だから何とか慰めたくて焦る事はないと言ったものの、本当はファムルーが《片翼》を見出さなければいいとすら思っていた事は事実だった。
…口が裂けても絶対に認める事は出来ないけれど。
この罪を負った身で、至高の者に想いを寄せるなどあってはならない事。それだけで罪の上塗りになるだろう。
(…やはりあの時、離れてしまえば良かった)
彼がアジェ=メンタールだと彼女が知ってしまった時に。
あの時から何かと理由をつけて彼から距離を置いたけれど、確かにあの時からファムルーの彼に対する目が何処か変わったような気がしてならなかった。

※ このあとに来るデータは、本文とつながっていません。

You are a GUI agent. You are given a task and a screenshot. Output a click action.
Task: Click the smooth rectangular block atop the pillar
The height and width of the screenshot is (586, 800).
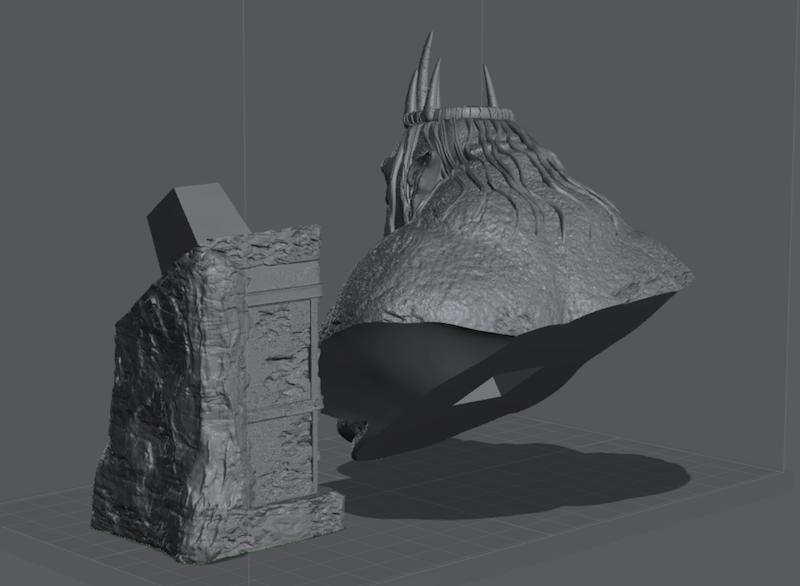(x=190, y=218)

何がどう変わったのか、彼自身よくわからない。ただの気のせいなのかもしれない。けれどそう思えた。
女官達がたまに見せる蔑むようなそれとは違う。けれど、それまでの無心に好意を寄せてくれた目とは違う。
それが少し淋しく思ったけれど、彼がいなくては嫌だと言ってくれた、あの言葉は本物だと思いたかった。
そう── 離れられなかったのは、彼の方なのだ。
一度は死を覚悟したこの身なのに、今はもう彼女の為以外には死ねないだろう。せめて、彼女が無事に月へと昇るのを見届けるまでは。
女官達が彼を責めるのに飽きてきた頃合いを見計って、彼はその場から抜け出した。
もし彼女が戻ってくるなら、正面の入り口ではなく飛び出していった中庭のように思えたからだ。それに、夜の闇に沈んだこの宮殿を、ファムルーが見つけ出せるとは思えなかった。
彼は灯りとなる松明を用意し、庭の中程で火をつけたそれを持って立った。
空の上からこれを見つけ出せるかわからなかったが、せめて目印になればとそれだけしか思えなかったのだ。
幸運にも、彼は夜通し起きて動く事には慣れていた。まだ、アジェ=メンタールとなる前、彼はよく松明を片手に夜道を進んだものだ。
…もう、あれから三年にはなる。そう思うと、ディスパーは不思議な気持ちがした。
罪を犯したあの時、もう自分の心は死んでしまったとばかり思ったのに、今もこうして生きて、笑えて、誰かの事を想っている。
忘れがたい罪の記憶も、今は目を背けずに見つめる事が出来る。
その全ては、ファムルーが彼に与えてくれたもの。
(…どうか、無事に……)
祈りには、その祈る先に辿り着ける力があるのだと、かつて彼自身が語った事。
ならば今のこの祈りも彼女に届くといい。そうして、もし彼女が迷っているのなら導きとなるといいと思う。
空には、かつてファムルーと見上げた時のような見事な星空。そして今日も美しい月。
あの輝きにはとても敵わないけれど、彼の灯火が彼女の目に映る事を願わずにはいられなかった。